2 — felâh-ı vatan grubunun, söz konusu edilen tam bir güvenlik ve serbestliğe sahip olduğunu, bu bakımdan, kuva-yı milliyeyi dağıtmak lüzumuna inanıp inanmadığını bildirmesi gerekir. eğer bu kuvvetin devamına lüzum görüyorsa, ona göre hükûmetin dikkatini çekmekle birlikte, bunu, mecliste de gerektiği şekilde savunmalıdır. bu konunun, grupça görüşülmesi ve tartışılması düşüncesindeyiz.
3 — vatanın çıkarları açısından, millî teşkilâtın ve kuva-yı milliyenin ortadan kaldırılması tercih edildiği takdirde, izmir, maraş ve öteki cephelerde bulunan düşman kuvvetlerine karşı da hükûmetçe gerekli tedbirlerin alınmasını sağlama bağlamak söz konusudur.
yukarıda arzedilen düşüncelerin büyük bir önem ve ciddiyetle dikkate alınıp gereğinin yerine getirilmesini, bizi şahsen de güç durumdan kurtarmak için, sonucun bir an önce bildirilmesini rica ederiz.
istanbuldaki bazı arkadaşların, bunca emeklerle meydana getirilmiş olan millî birliğe ve kuva-yı milliyeye vurulan darbelere karşı kesin tedbir alma konusunda, sonuna kadar gayret ve ciddiyet göstermekten çok, dışarıdaki uzak kuvvetlerden büyük ümitlere kapılarak teselli buldukları zannı uyanıyor. biz, elimizdeki kuvveti iyi koruyamadığımız takdirde, dış kuvvetlerin de bize değer vermeyeceklerini hatırlatmak isteriz.
heyet-i temsiliye adına
mustafa kemal
kâzım karabekir paşa, bu telgrafa verdiği 23 şubat 1920 tarihli cevabında, «istanbulda meclis-i millîde beliren akıma karşı, heyet-i temsiliyenin ve kuvayı milliyenin ters ve hükmedici bir tavır almasını hiç de uygun bulmuyorum.
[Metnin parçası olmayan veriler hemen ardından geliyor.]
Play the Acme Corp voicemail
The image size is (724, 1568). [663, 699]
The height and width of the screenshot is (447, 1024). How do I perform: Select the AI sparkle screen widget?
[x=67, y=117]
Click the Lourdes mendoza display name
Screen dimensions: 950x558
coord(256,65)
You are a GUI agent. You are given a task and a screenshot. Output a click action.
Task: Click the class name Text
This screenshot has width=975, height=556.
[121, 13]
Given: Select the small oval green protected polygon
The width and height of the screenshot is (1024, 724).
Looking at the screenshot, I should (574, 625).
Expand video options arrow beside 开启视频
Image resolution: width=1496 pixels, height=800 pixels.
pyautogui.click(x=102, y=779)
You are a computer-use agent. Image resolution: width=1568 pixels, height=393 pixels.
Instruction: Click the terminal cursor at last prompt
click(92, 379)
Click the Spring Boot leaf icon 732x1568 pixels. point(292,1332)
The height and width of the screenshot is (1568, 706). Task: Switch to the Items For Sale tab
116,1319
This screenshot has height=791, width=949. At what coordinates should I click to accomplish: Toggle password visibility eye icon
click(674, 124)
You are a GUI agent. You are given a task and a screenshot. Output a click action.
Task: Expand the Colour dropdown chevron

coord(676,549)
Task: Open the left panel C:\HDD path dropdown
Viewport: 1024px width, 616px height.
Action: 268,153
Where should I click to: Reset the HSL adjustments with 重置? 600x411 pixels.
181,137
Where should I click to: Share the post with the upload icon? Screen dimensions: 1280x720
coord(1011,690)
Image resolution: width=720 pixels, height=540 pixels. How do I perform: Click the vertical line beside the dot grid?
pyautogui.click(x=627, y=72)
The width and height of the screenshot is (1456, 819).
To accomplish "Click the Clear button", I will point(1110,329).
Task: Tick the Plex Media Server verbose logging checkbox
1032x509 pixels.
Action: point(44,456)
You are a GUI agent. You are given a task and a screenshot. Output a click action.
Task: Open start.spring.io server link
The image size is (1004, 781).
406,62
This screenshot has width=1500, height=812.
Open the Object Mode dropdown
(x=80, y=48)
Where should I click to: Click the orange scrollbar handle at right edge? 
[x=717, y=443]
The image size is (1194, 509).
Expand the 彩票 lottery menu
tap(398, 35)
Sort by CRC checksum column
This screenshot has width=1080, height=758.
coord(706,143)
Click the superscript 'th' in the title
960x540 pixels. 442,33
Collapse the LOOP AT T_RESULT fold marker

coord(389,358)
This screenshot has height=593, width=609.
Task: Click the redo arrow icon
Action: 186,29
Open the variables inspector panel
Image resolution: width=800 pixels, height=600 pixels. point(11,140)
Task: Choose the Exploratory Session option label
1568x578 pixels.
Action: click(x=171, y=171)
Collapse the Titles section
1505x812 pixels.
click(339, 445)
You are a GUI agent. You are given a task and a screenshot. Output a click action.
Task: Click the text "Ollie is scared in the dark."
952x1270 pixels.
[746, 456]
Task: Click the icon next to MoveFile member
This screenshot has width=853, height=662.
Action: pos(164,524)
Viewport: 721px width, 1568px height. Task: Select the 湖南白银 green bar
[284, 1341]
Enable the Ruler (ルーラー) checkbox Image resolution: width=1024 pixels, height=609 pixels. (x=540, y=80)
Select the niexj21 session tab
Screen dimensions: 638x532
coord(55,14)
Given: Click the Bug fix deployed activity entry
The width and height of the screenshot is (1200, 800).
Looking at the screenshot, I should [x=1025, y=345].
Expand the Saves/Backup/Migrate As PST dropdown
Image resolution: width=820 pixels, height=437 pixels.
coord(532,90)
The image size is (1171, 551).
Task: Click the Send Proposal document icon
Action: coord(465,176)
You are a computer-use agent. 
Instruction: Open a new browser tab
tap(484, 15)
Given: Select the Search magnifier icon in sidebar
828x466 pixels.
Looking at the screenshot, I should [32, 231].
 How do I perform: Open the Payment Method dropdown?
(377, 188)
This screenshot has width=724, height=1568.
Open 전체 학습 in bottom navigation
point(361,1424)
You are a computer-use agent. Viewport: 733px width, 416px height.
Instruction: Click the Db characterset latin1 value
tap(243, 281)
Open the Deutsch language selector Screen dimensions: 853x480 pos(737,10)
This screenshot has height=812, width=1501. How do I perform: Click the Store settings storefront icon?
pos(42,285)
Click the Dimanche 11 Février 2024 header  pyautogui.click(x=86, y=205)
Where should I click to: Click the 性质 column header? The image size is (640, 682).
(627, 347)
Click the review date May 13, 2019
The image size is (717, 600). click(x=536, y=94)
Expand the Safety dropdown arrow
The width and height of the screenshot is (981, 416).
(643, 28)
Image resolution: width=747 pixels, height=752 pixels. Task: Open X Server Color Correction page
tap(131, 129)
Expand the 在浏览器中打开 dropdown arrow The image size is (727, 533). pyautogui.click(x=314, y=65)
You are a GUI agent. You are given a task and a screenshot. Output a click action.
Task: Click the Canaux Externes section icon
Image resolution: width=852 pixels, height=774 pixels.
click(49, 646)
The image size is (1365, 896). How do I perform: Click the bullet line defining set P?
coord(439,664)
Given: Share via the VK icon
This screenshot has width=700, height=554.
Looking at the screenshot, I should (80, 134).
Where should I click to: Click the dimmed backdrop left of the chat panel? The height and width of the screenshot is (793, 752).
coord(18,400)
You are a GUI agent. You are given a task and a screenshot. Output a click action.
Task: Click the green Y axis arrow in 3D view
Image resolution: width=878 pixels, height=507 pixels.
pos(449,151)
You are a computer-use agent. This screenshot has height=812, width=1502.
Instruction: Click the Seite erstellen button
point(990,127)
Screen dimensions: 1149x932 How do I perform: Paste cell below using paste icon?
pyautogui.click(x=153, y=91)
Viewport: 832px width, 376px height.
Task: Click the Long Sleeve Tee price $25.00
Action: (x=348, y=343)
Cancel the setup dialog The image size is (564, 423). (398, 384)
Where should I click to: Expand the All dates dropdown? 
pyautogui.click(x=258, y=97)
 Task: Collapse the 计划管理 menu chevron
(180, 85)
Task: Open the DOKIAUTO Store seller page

yalnız, heyet-i temsiliyenin bu işin içinden vekarla çekilmesini, işin sorumluluğunu ve durumun takdirini, meclis-i millînin namusuna ve vatanseverliğine bırakmayı sürdürmelerine «kuva-yı milliyenin ve heyet-i temsiliyenin varlığını sürdürmelerine meclis-i millî taraftar olmazsa... kongrelerin aldığı kararlar gereğince, tam bir güvenlik içinde yasama ve denetleme yetkisine sahip ve hâkim olduğundan, heyet-i temsiliye, kararların uygulanmasını meclis-i millî ye bırakarak dağılır, faaliyetine son verdiğini yazar ve bir de teşekkür eder.» «fakat, meclis-i millînin, böyle bir sorumluluğu yüklenerek, durumunun ve geleceğinin güvenilir olduğu yolunda bir karar alarak bunu duyuracağı pek şüphelidir. rauf beyefendi bu teklifi yapar ve bu kararları aldırır da, heyet-i temsiliyenin işbaşından çekilmesi gereğini bildirirse, o zaman heyet-i temsiliye bunu isteyerek kabul eder. basına ve millete ilân ederek faaliyetten uzaklaşır.
şerefli ve onurlu yerini de meşru bir şekilde korumuş olur. şüphesiz ki, bir yıldan beri milletin ısrarı ile kurulmuş olan aydın cephesi, ne dağılıp kendi kaderini yunanlıların eline teslim eder ve ne de hükûmet bunları dağıtabilir. o mücahitler kendiliklerinden ve eskiden olduğu gibi savaşa devam ederler.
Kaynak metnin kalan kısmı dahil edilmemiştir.